Now imagine that you have 100 cleaning people who can work on your home at the same time! That's the parallel processing method. "The 'software' challenge is: Can you manage all the different tasks and workers so that the job is completed in 3 minutes instead of 300?" Vishkin continued.

"Our algorithms make that feasible for general-purpose computing tasks for the first time." Vishkin and his team are now demonstrating their technology, which in future devices could include 1,000 processors on a chip the size of a finger nail, to government and industry groups.

A physical look a the processor finds: Clock rate: 75 MHz Memory size: 1GB DDR2 Mem. data rate: 2.4GB/s Number of TCUs: 64(4 X 16) Shared cache size: 256KB (32 X 8) MTCU local cache: 8KB The system consists of 3 FPGA (field programmable gate array) Xilinx chips:2 Xilinx Virtex-4 LX200 & 1 Virtex-4 FX100 Vishkin says the prototype device's physical hardware attributes are strikingly ordinary - standard computer components executing at 75 MHz.

It is the device's parallel architecture, ease of programming and processing performance relative to other computers with the same clock speed that get people's attention.

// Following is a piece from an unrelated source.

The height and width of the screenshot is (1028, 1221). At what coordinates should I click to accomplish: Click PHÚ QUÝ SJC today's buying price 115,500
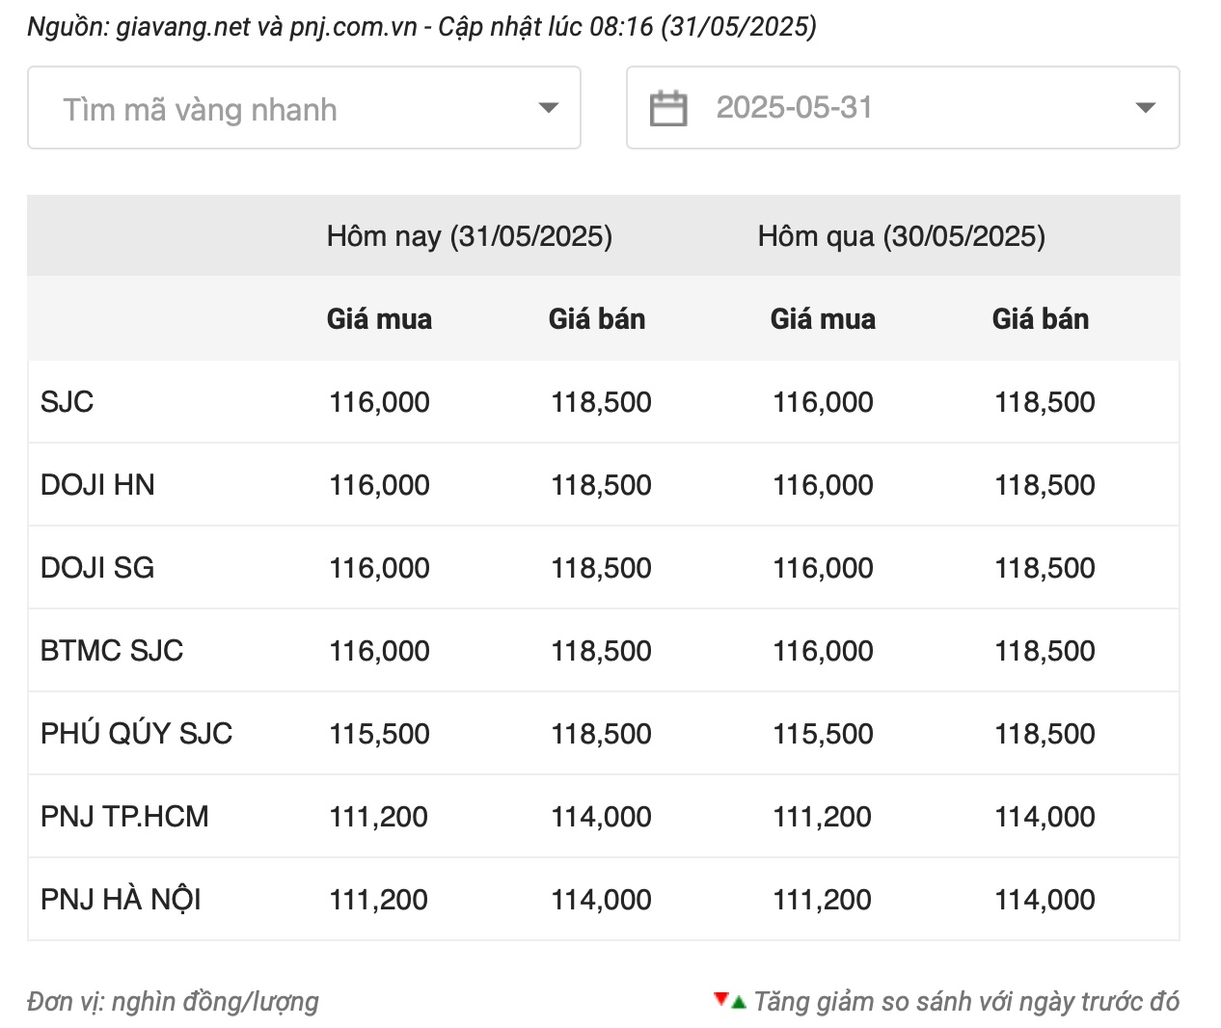pyautogui.click(x=379, y=734)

Vishkin presented his computer last week at Microsoft's Workshop on Many-Core Computing and said "Parallel computing has been a strategic area of growth for computer science and engineering since the 1940s.

So far, parallel computing affected main stream computer science only in a limited way.

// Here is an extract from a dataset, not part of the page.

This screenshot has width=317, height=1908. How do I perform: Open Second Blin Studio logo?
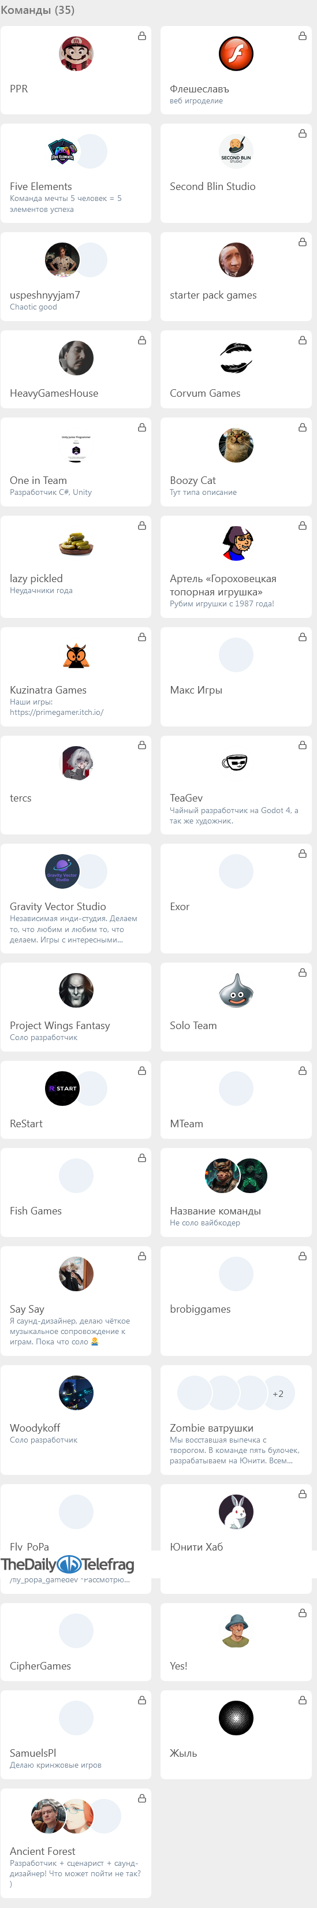click(x=236, y=152)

The key problem with parallel computers has been their programmability." The parallel algorithms research community has developed a theory of parallel algorithms, for a very simple parallel computation model - the Parallel Random-Access Model (PRAM).

That theory appears to be second in magnitude only to serial algorithmics. However, the evolution of parallel computers never reached a situation where the PRAM offered effective abstraction for them.

So, this elegant algorithmic theory remained in the ivory towers of theorists.

Not only that it has not been matched with a real computer system, there has hardly been an experimental study of whatworks better, more refined performance measurements, and a broad study of applications.

"This system represents a significant improvement in generality and flexibility for parallel computer systems because of its unique abilities," said Burton Smith, technical fellow for advanced strategies and policy at Microsoft in a press release.

"It will be able to exploit a wider spectrum of parallel algorithms than today's microprocessors can, and this in turn will help bring general purpose parallel computing closer to reality." Processors made from new materials or that can reduce power to individual cores as needed were among the innovations presented at Microprocessor Forum 2007, hosted by the technology research firm In-Stat.

For years, chip makers focused on making faster processors, following Moore's Law, named for Intel cofounder Gordon Moore, that processor power would double every two years.

More recently, chip makers have tried to improve energy efficiency, both to lengthen battery life in portable devices and reduce electrical use in servers and other computers.

Electricity not only costs more but generating it causes pollution. Pressure to decrease power use and related carbon emissions is regarded by some as "Gore's Law," so called for environmental activist and former U.S. vice president Al Gore.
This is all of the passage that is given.